Over the past 18 months, I’ve been slowly learning some machine learning. One thing I’ve noticed is that most of the math in machine learning is optimization. Regression is typically minimization of some error term. Support vector machines are a quadratic optimization problem with linear constraints. Learning a neural network is simply solving a nonconvex optimization problem. Clustering often takes the form of expectation-maximization. I’m currently learning Bayesian network structure learning which is an extremely difficult combinatorial optimization problem.
Yesterday on Twitter, I commented that I am surprised at how little operations research people and machine learning people talk. Most of the math of OR is, like machine learning, optimization. All the same theorems apply, and we use many of the same algorithms; we just apply them in different ways. I got helpful feedback from the nerds that follow me. Jeff Linderoth pointed to the recent book Optimization for Machine Learning by his colleague (et al) Stephen J. Wright at University of Wisconsin, Madison. From what I can tell, Wright is an OR guy in a computer scientists clothing. There’s a two-hour lecture by Wright on the same topic that I look forward to watching. Jeff also pointed to the work of his colleague Ben Recht who’s looking at the optimization problems in ML from a theoretical standpoint.
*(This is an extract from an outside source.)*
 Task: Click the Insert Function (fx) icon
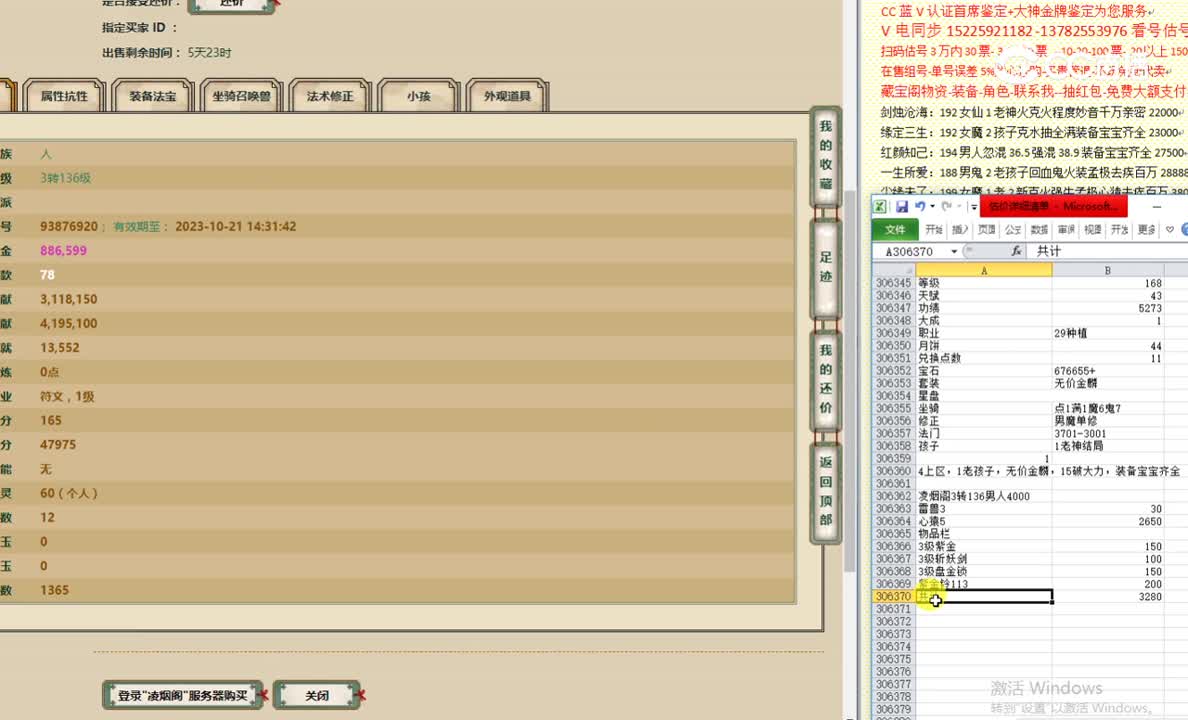click(1018, 251)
Paul Kerl linked to Jorge Nocedal’s work at Northwestern. Nocedal and Recht seem to have feet in both worlds. John Myles White noted that the legendary optimizer Stephen Boyd came to the New York Academy of Science’s Machine Learning event last year. I also came across a 2006 paper on The Interplay of Optimization and Machine Learning Research. The authors note some difference between an OR and ML perspective on optimization:
We observe that the qualities of good optimization algorithms from the machine learning and optimization perspectives can be quite different. Mathematical programming puts a premium on accuracy, speed, and robustness. Since generalization is the bottom line in machine learning and training is normally done off-line, accuracy and small speed improvements are of little concern in machine learning. Machine learning prefers simpler algorithms that work in reasonable computational time for specific classes of problems1.
A bigger question might be where optimization lies as a discipline. Since I’ve been in OR, I’ve always considered optimization as a subfield of OR. But as I read applied OR literature, I find it jarring to see the details of solving a difficult optimization problem mixed with the application of the solution to a real world problem. Of course, both ML and OR require practitioners to understand how the algorithms work. Optimization problems are hard, and a black box solution rarely works for any of us. But perhaps optimization will become a field of its own that OR and ML can both feed from instead of the two working independently.
I haven’t read the whole paper (that’s from the abstract), but I’m not entirely convinced that is true. Modern machine learning often requires large scale problems to be solved quickly on-line, while optimizers often solve a problem offline and speed is negotiable. ↩︎